Corretora esquartejada e homem encontrado morto em mala viviam na mesma pousada em Florianópolis. Alberto Pereira de Araújo, de 29 anos, foi encontrado morto em uma mala na praia do Santinho, em Florianópolis, e Luciani Aparecida Estivalet Freitas, de 47 anos, corretora esquartejada pelos vizinhos na Grande Florianópolis, moravam na mesma pousada. A informação foi confirmada pela Polícia Civil na quinta-feira (19). “Fizemos várias diligências a respeito de um rapaz que morava na mesma pousada de Luciani e que havia desaparecido misteriosamente em dezembro. Confirmamos, por meio de exames de arcada dentária, que se tratava de Alberto”, relatou o delegado Anselmo Cruz, da Delegacia de Roubos e Antissequestro.
Alberto era natural de Laranjal Paulista (SP), mesma cidade na qual o homem suspeito de matar e esquartejar Luciani cometeu um latrocínio pelo qual estava foragido desde 2022. As informações são do Cidade Alerta SC, da NDTV RECORD. O delegado Anselmo afirma que uma das linhas de atuação da Polícia Civil é analisar outros possíveis desaparecimentos na mesma região em Florianópolis. Segundo ele, o suspeito morava há pouco mais de um ano na capital catarinense e vivia na mesma pousada que Alberto e Luciani.

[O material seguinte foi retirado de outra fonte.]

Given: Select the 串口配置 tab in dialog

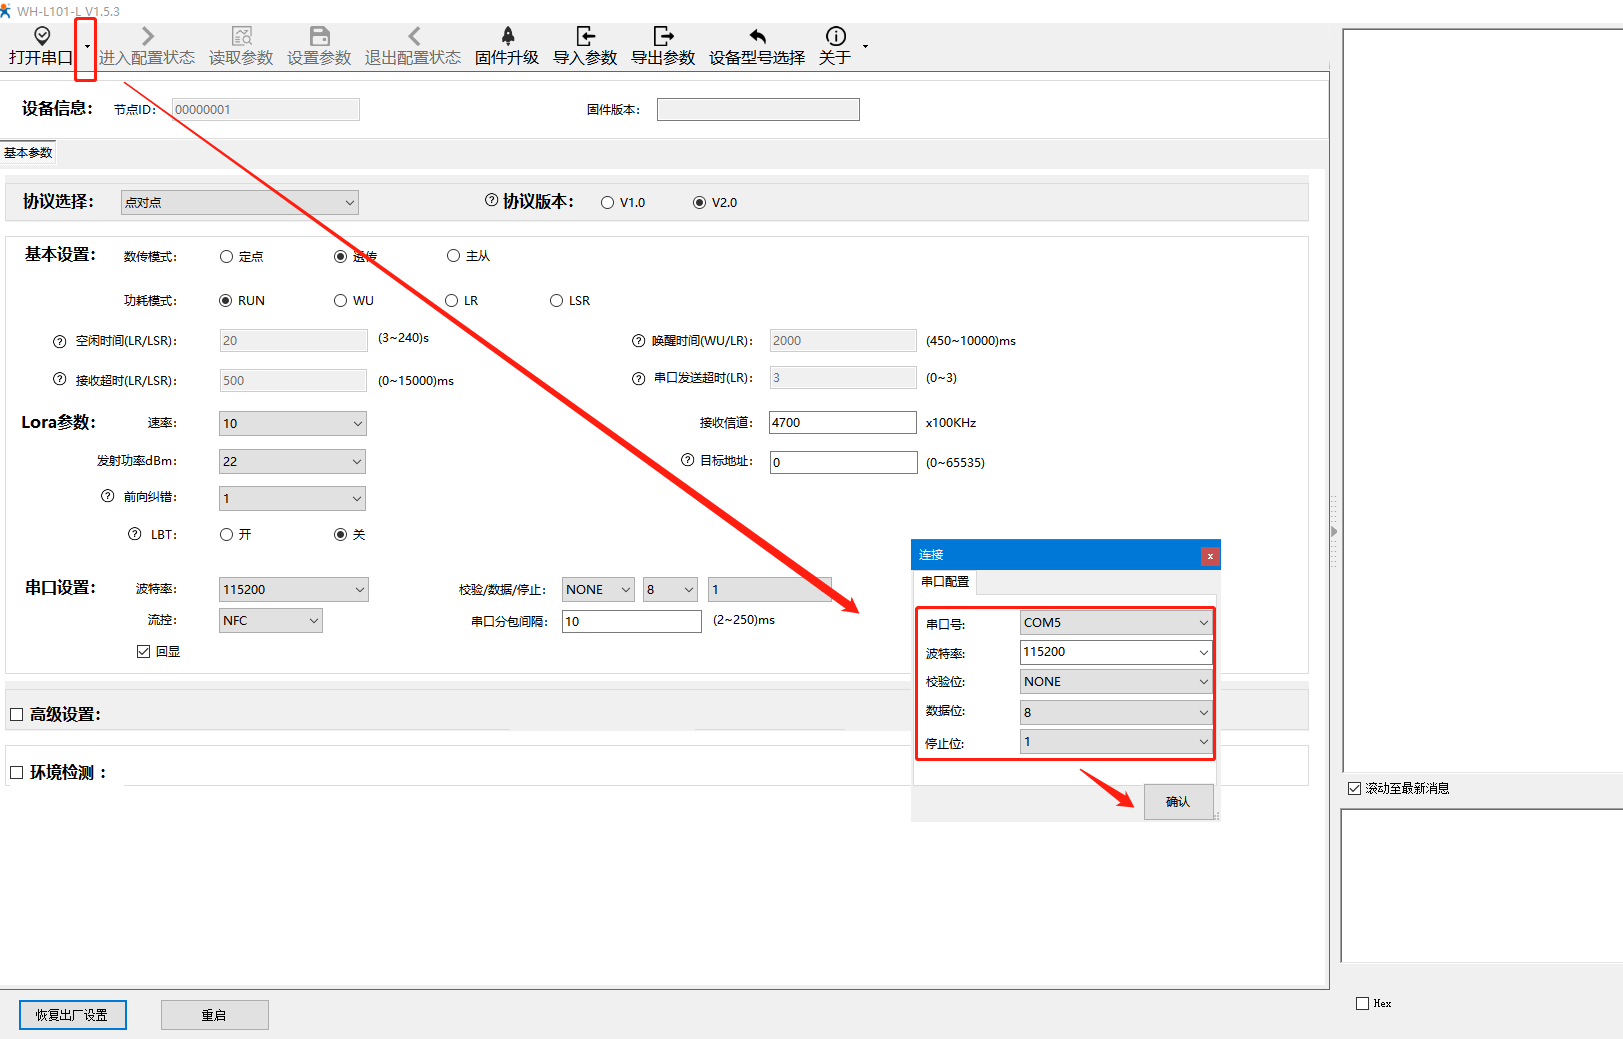Looking at the screenshot, I should click(x=945, y=581).
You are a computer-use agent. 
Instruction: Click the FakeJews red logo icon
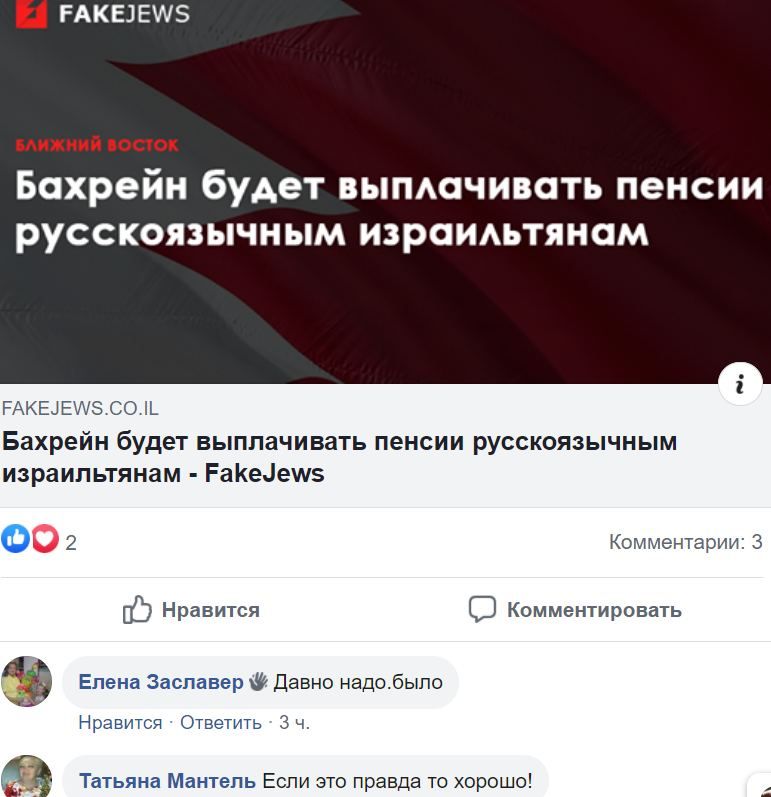pyautogui.click(x=31, y=13)
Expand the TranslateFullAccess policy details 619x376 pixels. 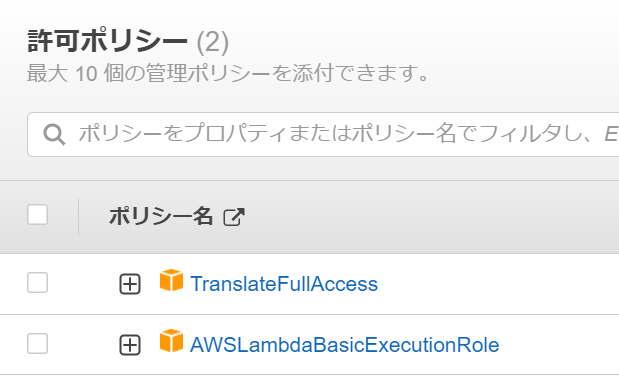point(130,284)
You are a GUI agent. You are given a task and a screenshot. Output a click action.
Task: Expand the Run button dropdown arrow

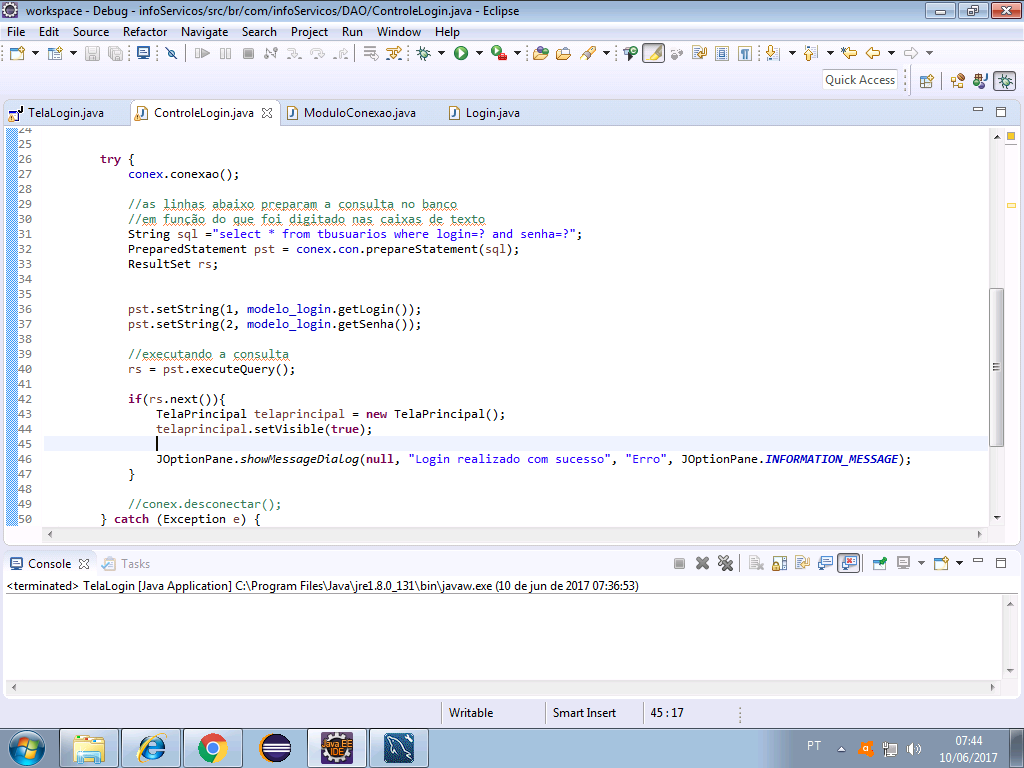pyautogui.click(x=479, y=53)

Corpo encontrado em mala foi identificado após três meses em Florianópolis
O corpo esquartejado em uma mala na praia do Santinho, no Norte da Ilha, havia sido encontrado em 28 de dezembro de 2025. A identificação, porém, ocorreu apenas três meses depois, na última quarta-feira (18). A confirmação de sua identidade veio através de um processo longo: depois de receber uma foto de que Alberto seria a possível vítima, a PCI-SC (Polícia Científica de Santa Catarina) realizou uma análise pericial sob a estrutura óssea facial do cadáver e identificou-o como sendo Alberto Pereira de Araújo. O delegado Alex Bonfim, da Delegacia de Homicídios, declarou que a polícia investiga possíveis ligações com o caso da corretora assassinada e esquartejada em Florianópolis, devido às semelhanças entre os dois crimes.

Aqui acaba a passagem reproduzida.